● **DESCRIPTION OF THE TASK**
Find the line that contains "Click the 竞价记录 page title". Copy it and every line after it to the end of the material below, exactly, with no pictures.

● **DATA SUPPLIED**

* * * *

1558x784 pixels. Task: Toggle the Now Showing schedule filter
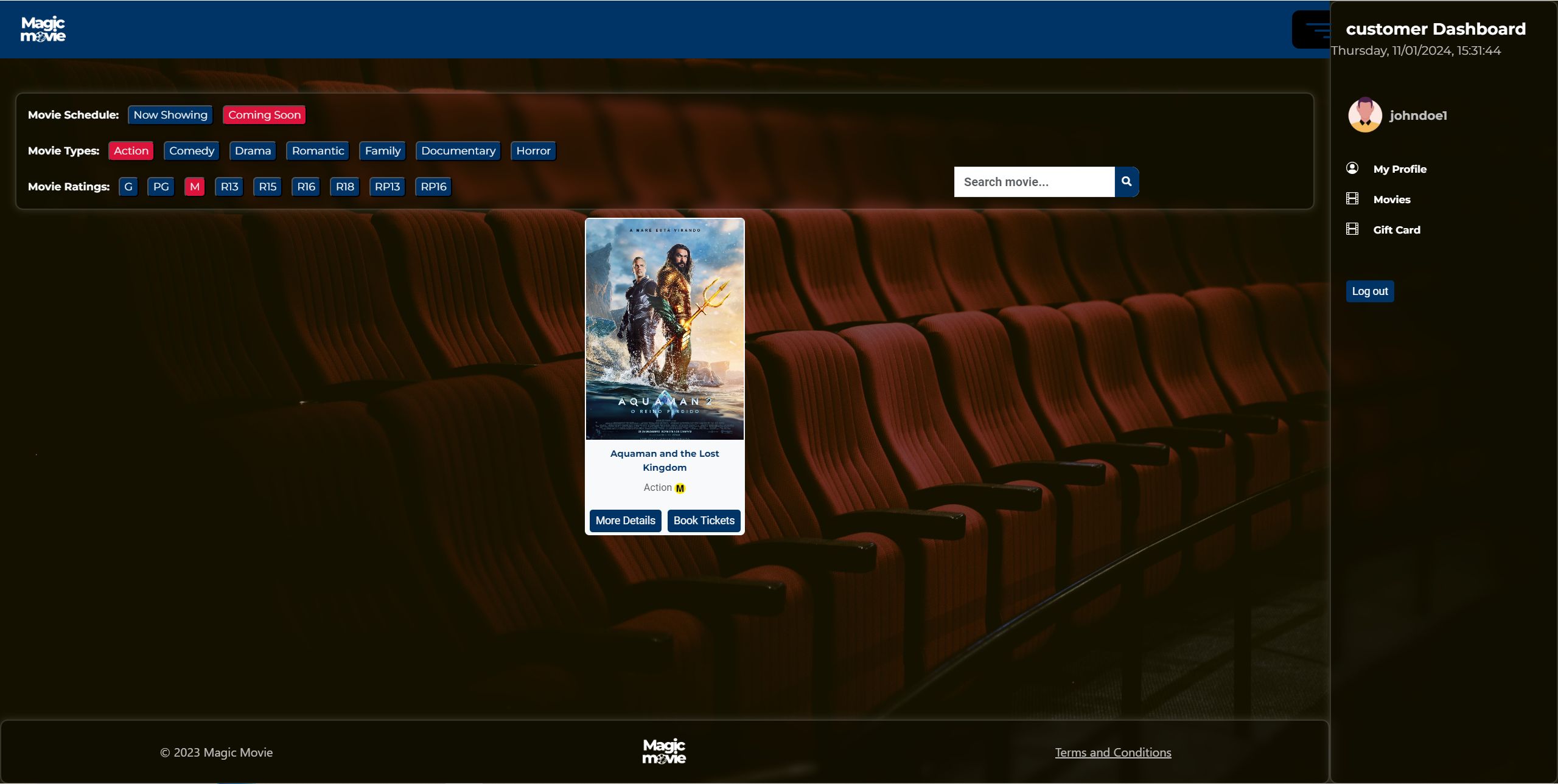(170, 115)
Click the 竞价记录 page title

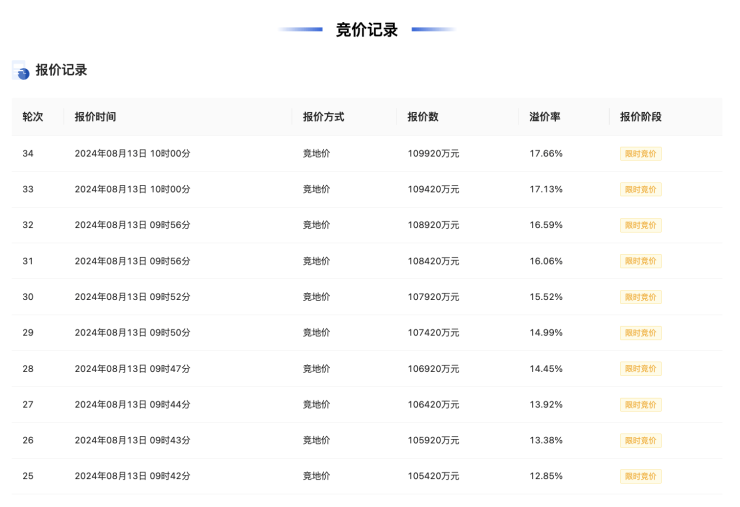[367, 30]
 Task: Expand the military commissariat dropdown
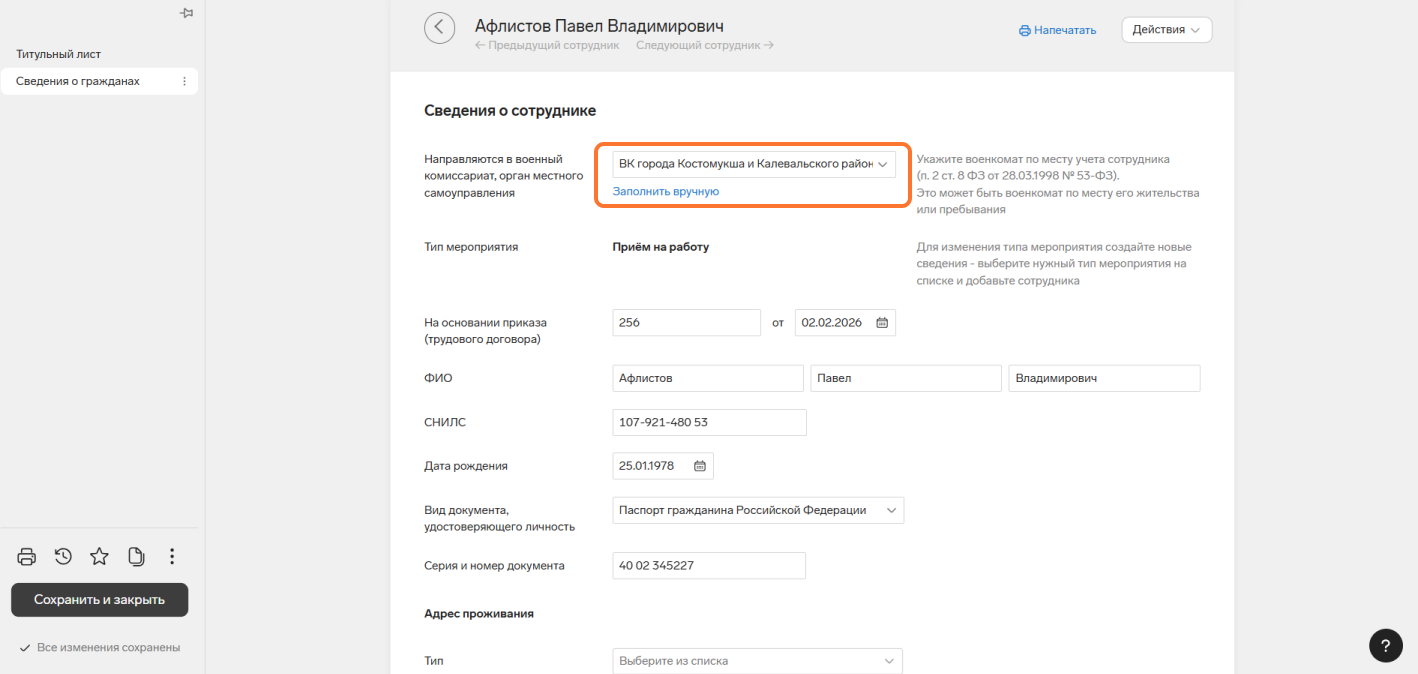pyautogui.click(x=883, y=164)
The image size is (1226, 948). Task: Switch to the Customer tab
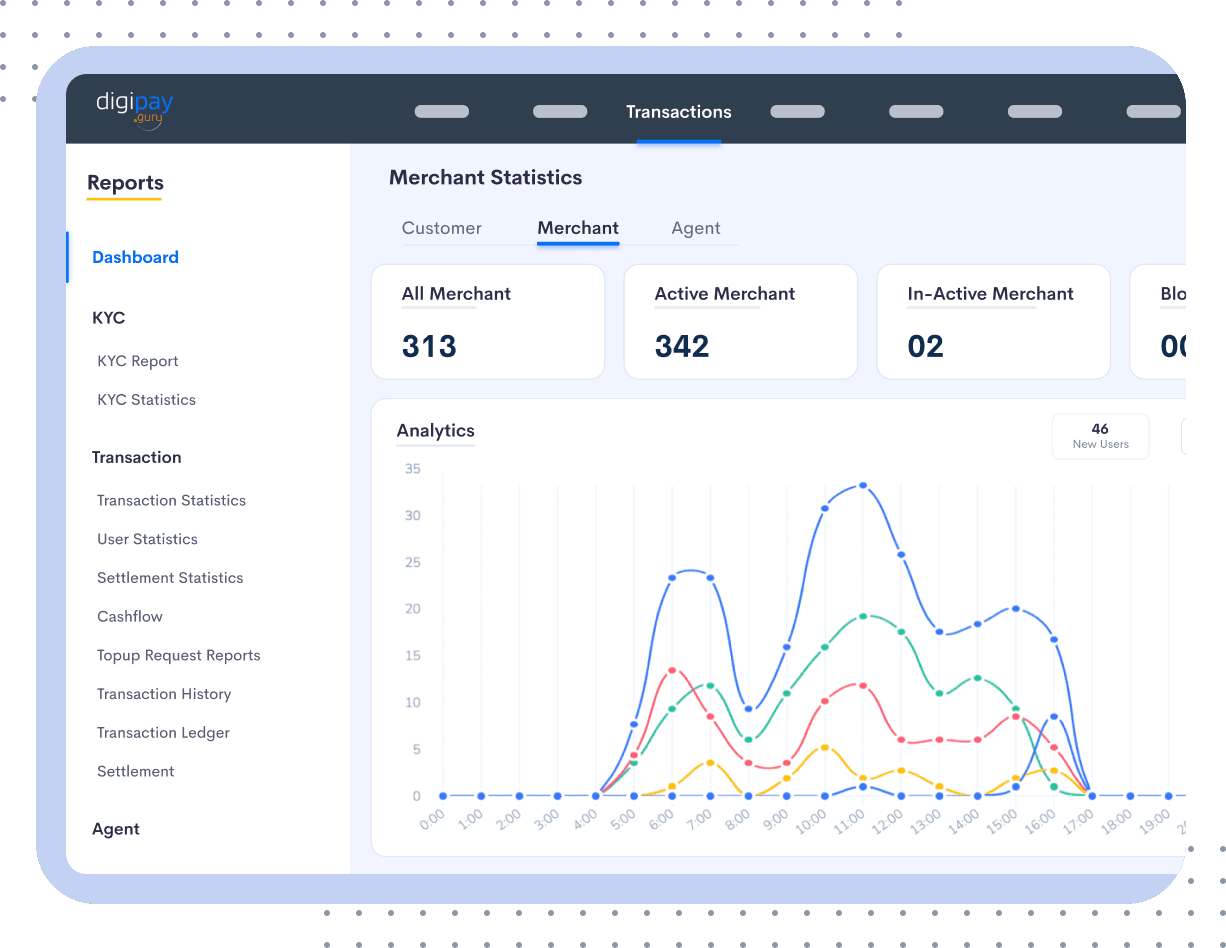click(x=441, y=228)
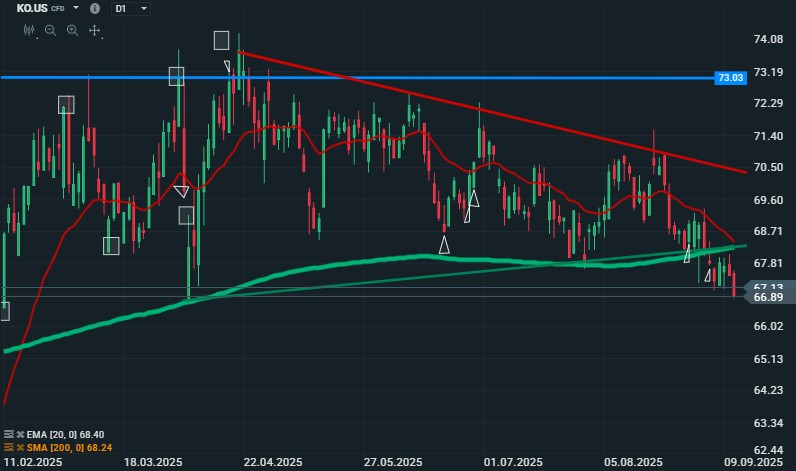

* * * *

● **TASK RESPONSE**
Click the 竞价记录 page title

[367, 30]
 Task: Expand the military commissariat dropdown
pyautogui.click(x=883, y=164)
The image size is (1226, 948). Task: Switch to the Customer tab
click(x=441, y=228)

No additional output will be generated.